**Source material:**
######
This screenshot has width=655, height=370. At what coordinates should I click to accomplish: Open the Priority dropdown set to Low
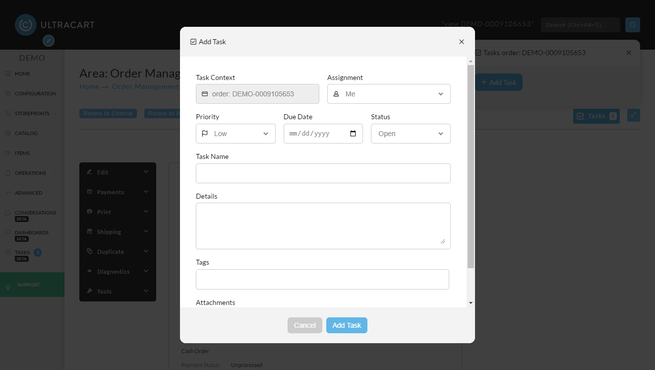tap(236, 134)
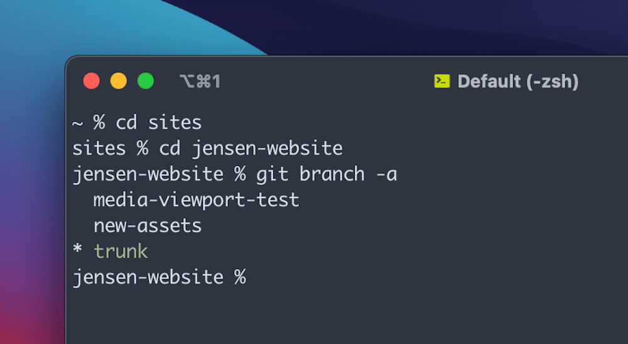Click "jensen-website" in the cd command line
The height and width of the screenshot is (344, 628).
(x=267, y=148)
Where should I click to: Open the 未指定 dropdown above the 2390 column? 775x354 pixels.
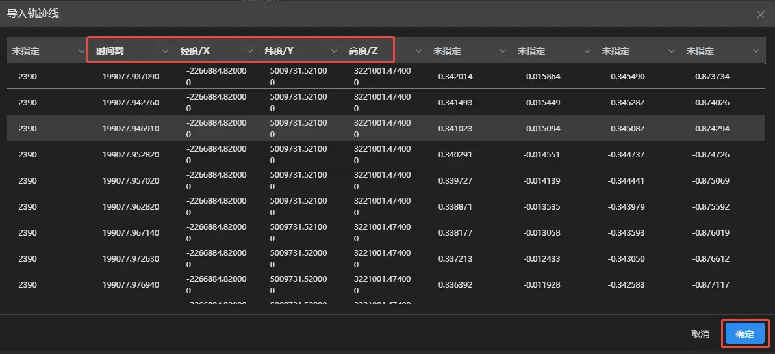coord(81,51)
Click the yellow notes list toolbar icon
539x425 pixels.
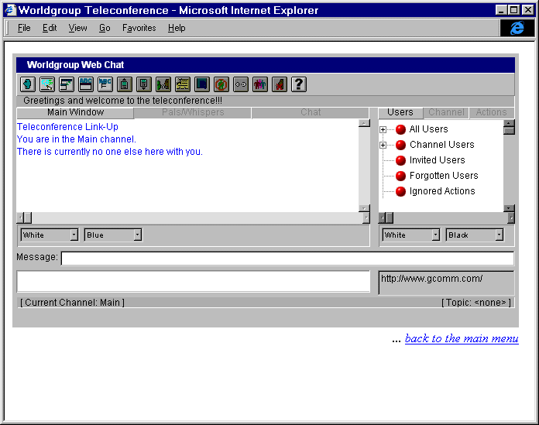point(182,84)
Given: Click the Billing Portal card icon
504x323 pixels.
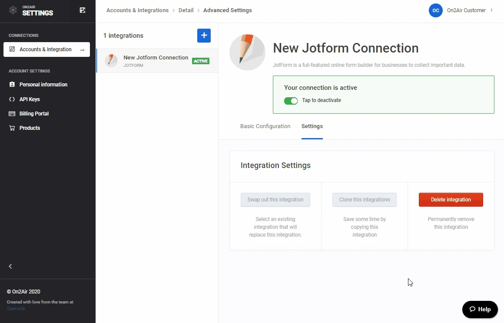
######
**Problem description:** In transcribing the material above, reproduce each line exactly and include none of the pictures.

**Solution for this task:**
This screenshot has width=655, height=370. At what coordinates should I click to accomplish: Open the Priority dropdown set to Low
tap(236, 134)
Click "jensen-website" in the cd command line
The height and width of the screenshot is (344, 628).
(x=267, y=148)
Where should I click to: Open the 未指定 dropdown above the 2390 column? 775x354 pixels.
coord(81,51)
Click the yellow notes list toolbar icon
539x425 pixels.
point(182,84)
Given: Click the Billing Portal card icon
504x323 pixels.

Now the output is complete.